António Guterres acusou ainda o primeiro-ministro de ter esgotado “o crédito que os portugueses lhe manifestaram”, demonstrando que “só sabe navegar com o vento a favor”.

Ainda tem dificuldades em admitir que se engana, mas, seguramente, já começou a ter dúvidas”, ironizou.

Geografia parlamentar

O Parlamento em 1993 era muito diferente do actual e os protagonistas também.

Na extrema-esquerda do hemiciclo sentava-se Mário Tomé, militar de Abril e eleito pela UDP, partido mais tarde na origem do Bloco de Esquerda. Do lado oposto, Manuel Sérgio, professor universitário, fazia o seu único mandato pelo Partido da Solidariedade Nacional (PSN), o chamado “partido dos reformados”.

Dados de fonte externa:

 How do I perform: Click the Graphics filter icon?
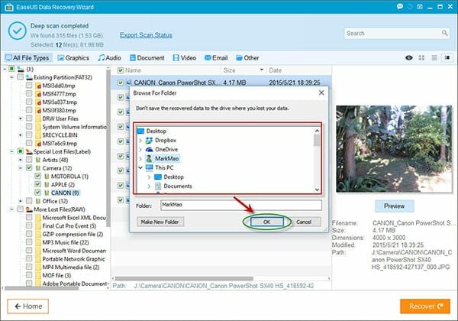(x=60, y=58)
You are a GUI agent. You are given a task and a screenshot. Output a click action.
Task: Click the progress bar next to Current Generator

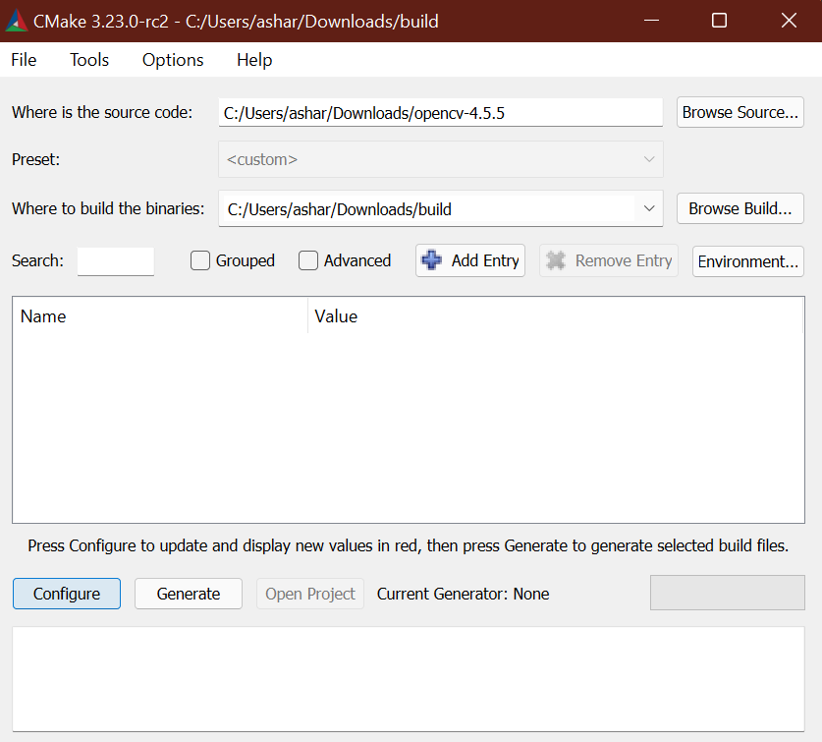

No hemiciclo sentava-se ainda Diogo Freitas do Amaral, que nessa altura já tinha abandonado o CDS, e era deputado independente. 

No PSD, o líder parlamentar era Duarte Lima, mas neste debate intervieram também Rui Rio (actual presidente do partido) e José Pacheco Pereira, vice-presidente da bancada.

Na bancada do CDS sentavam-se Adriano Moreira, mas também um jovem deputado, António Lobo Xavier, que elogiou o “bom hábito democrático” do debate do estado da nação, e sublinhou alegados excessos do cavaquismo em 1993: “[Foram] as forças de bloqueio, foi a querela inútil e perigosa com o sr. Presidente da República [Mário Soares], foi a proeza extraordinária de por os magistrados em greve, foram as crispações a propósito da corrupção, do segredo de Estado.”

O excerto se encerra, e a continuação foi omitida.